I grew up in a largely rural and agricultural community, working on cattle and sheep ranches, a large hog farm, and spent two summers farming on a tractor. Now, we can blame a work force for not being willing to work at cheaper wages, but that wouldn't be the whole story. Those in agri-industries all over this country are under constant assault from an economy where it is increasingly more difficult to earn a living doing what has often been a multi-generational endeavor. This is reflected in various lobbying and famously in Farm Aid (john melloncamp, willie nelson, etc.) So, the farmer and rancher have to widen their profit margins where ever they can. They have been doing so in Texas ever since the area separated itself from Mexico with the Rio Grande. And at least this long throughout the southwest. To save the farm? Yeah, but damn, this is free enterprise and cheap labor equals better profit and this is the American way. Losing the farm is not always the motivator. Not only the people, but also the trend of cheap labor migrated north and to other industry, right along all the paths of free enterprise.

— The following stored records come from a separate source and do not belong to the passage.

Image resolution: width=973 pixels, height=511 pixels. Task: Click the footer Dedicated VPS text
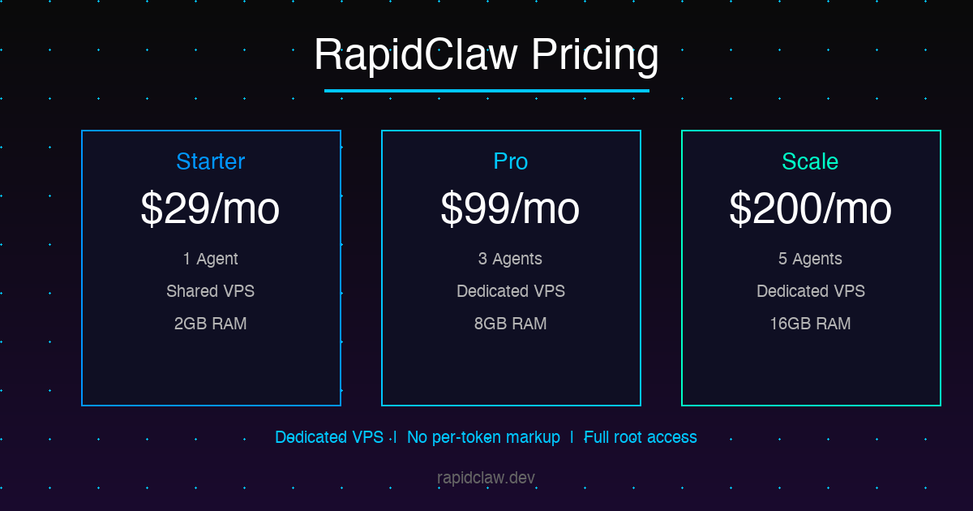329,437
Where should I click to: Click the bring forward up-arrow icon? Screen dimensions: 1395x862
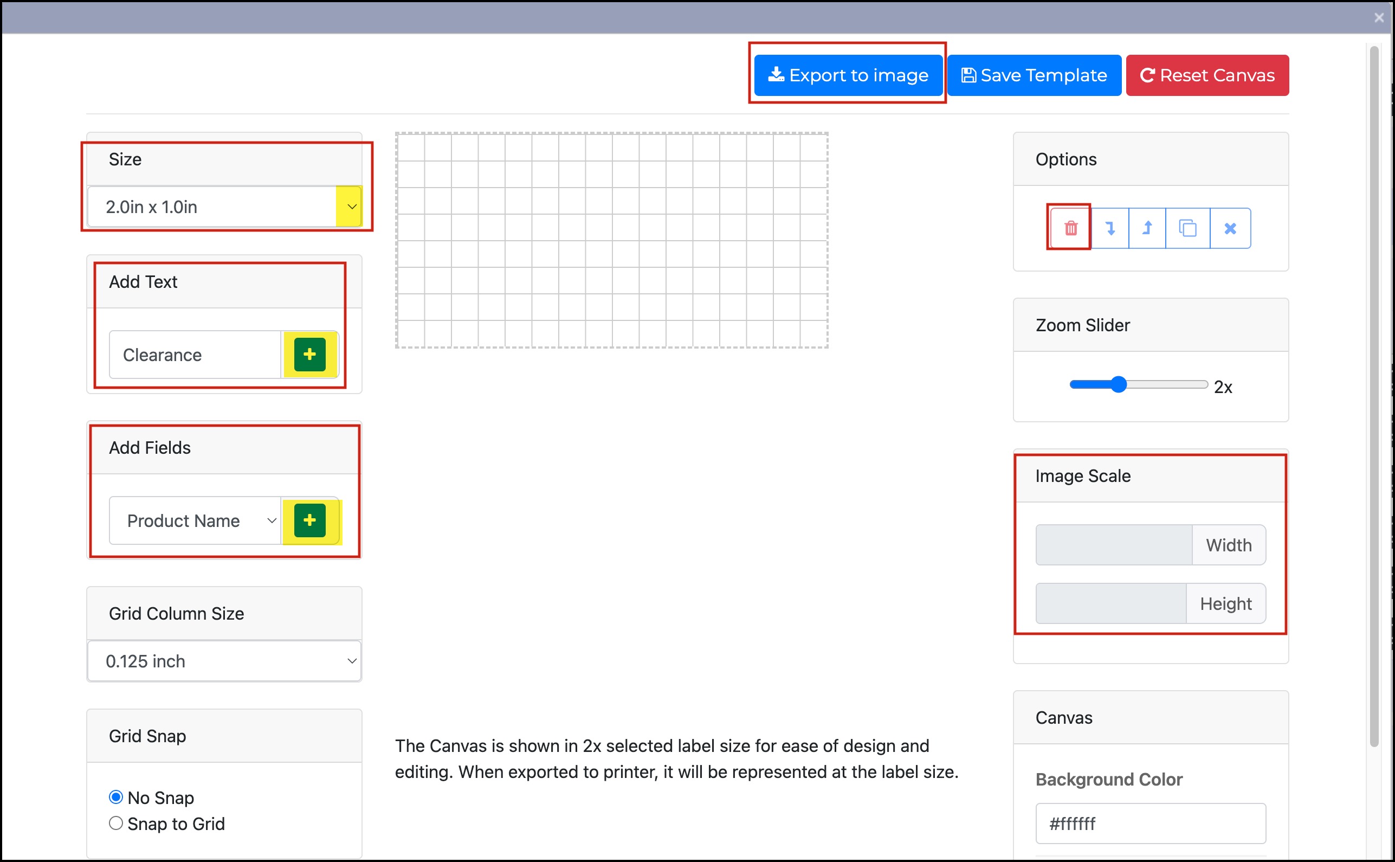[x=1147, y=228]
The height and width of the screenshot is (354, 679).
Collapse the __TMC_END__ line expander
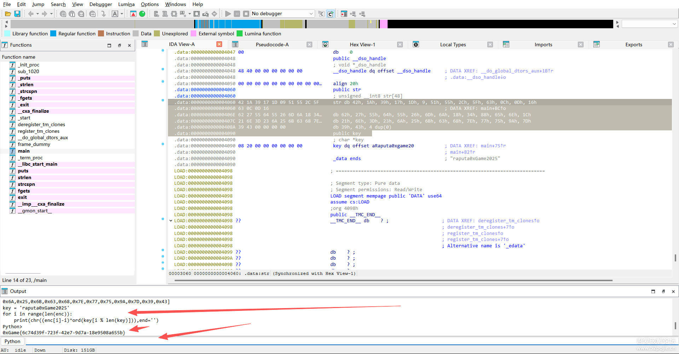(171, 221)
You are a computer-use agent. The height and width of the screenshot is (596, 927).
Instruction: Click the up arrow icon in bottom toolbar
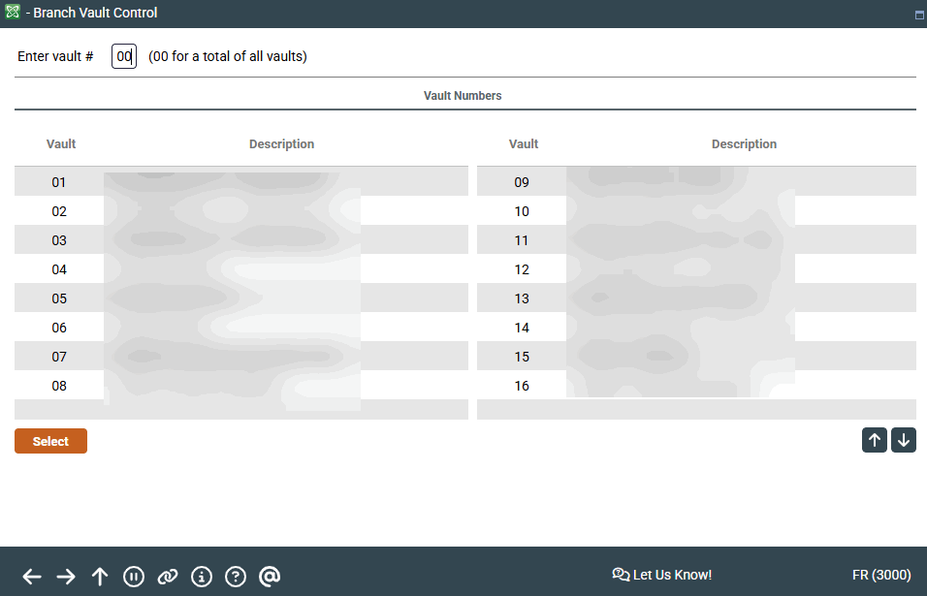100,577
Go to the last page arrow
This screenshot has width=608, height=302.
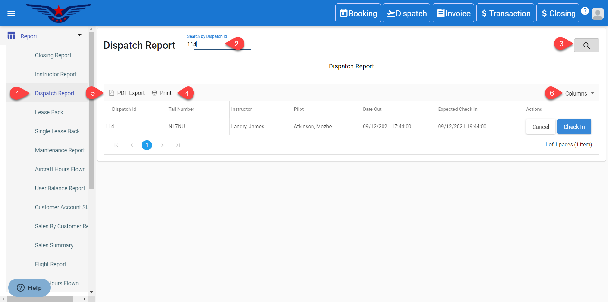click(x=178, y=145)
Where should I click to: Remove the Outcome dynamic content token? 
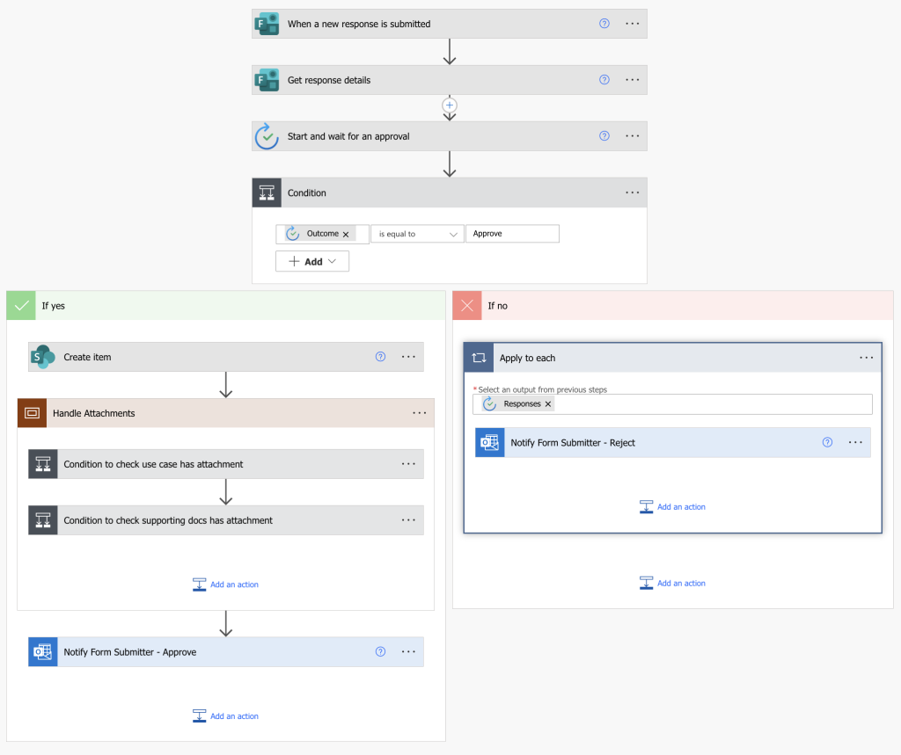(x=347, y=233)
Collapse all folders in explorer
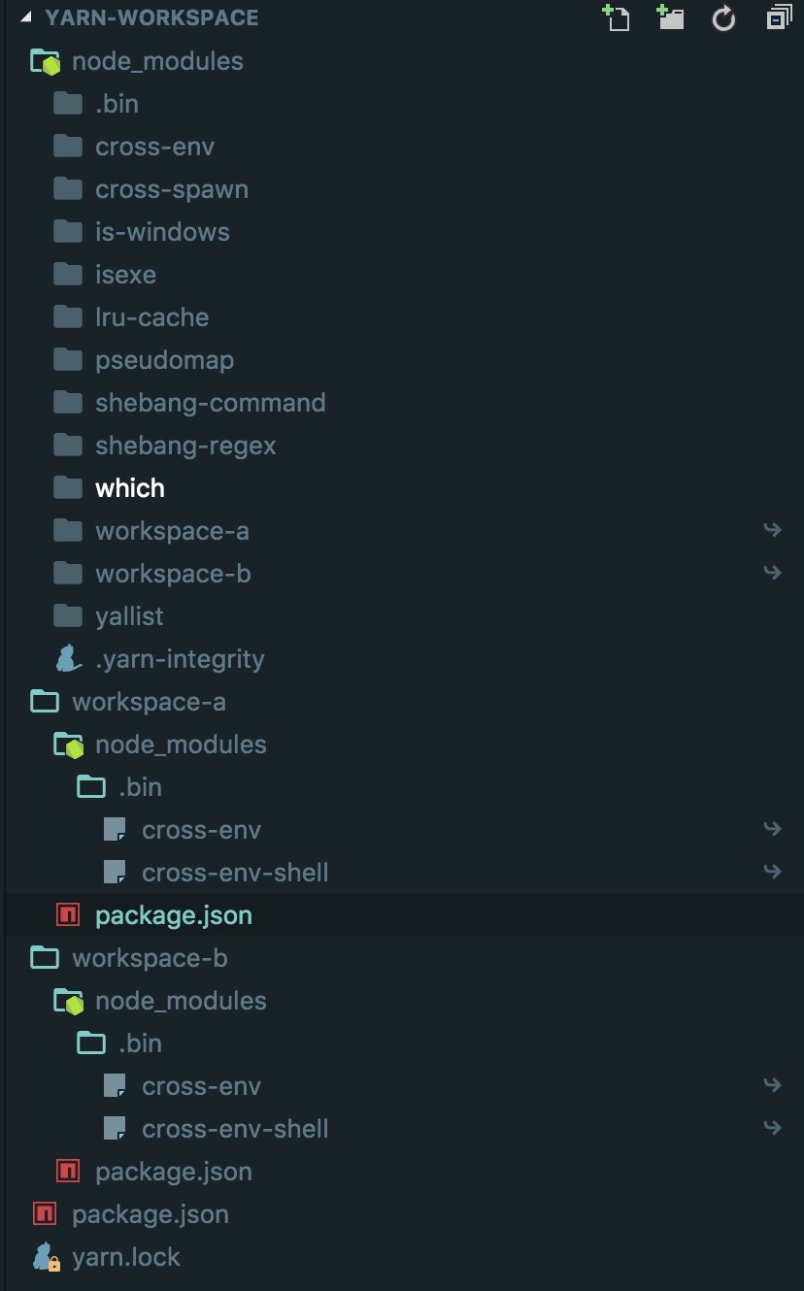This screenshot has width=804, height=1291. coord(779,17)
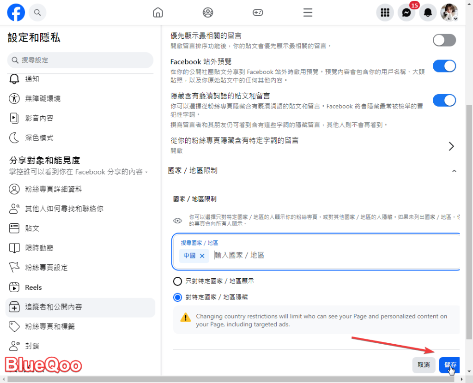This screenshot has width=473, height=383.
Task: Select 粉絲專頁和標籤 in sidebar
Action: click(x=50, y=326)
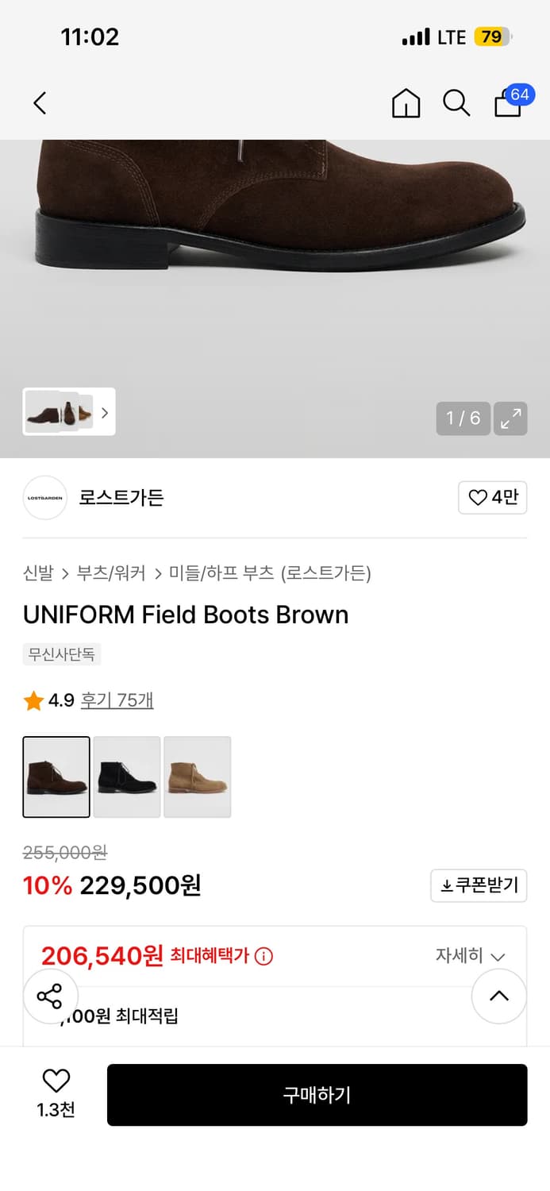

I also grew up working with these illegals. Some had different names for them: wetbacks, often used derrogatorily, but sometimes as a valid term of designation that implied the wage for which the person in question was willing to work; "wetback" was financial term. They called themselves mujou (pronounced moo-how'). I don't know what this word really translates to - there are several other Spanish words for deer. But I know what they meant - they had to stay hidden, in brush and shadows and quietly dissappear at first sign of la shota, their term for the Border Patrol. Crossing the border and traveling crosscountry, they lived much like the deer with which they shared the countryside. These people sometimes spent their entire working careers working for a family, becoming permanent figures in the day-to-day lives of those with whom they lived. The arguments then were similar to those now: illegals were often not financially responsible for themselves. But sometimes they were, more often then than now, I'll bet. They stole jobs from locals. They drained an area of its finances. More recently, they take up our prison and welfare space.
I don't know what the answers are. I know that having grown up here has put me in the habit of seeing these problems as ones that are familiar, a part of life, and borne of and perpetuated by a need for a convenient solution to an insatiable economy.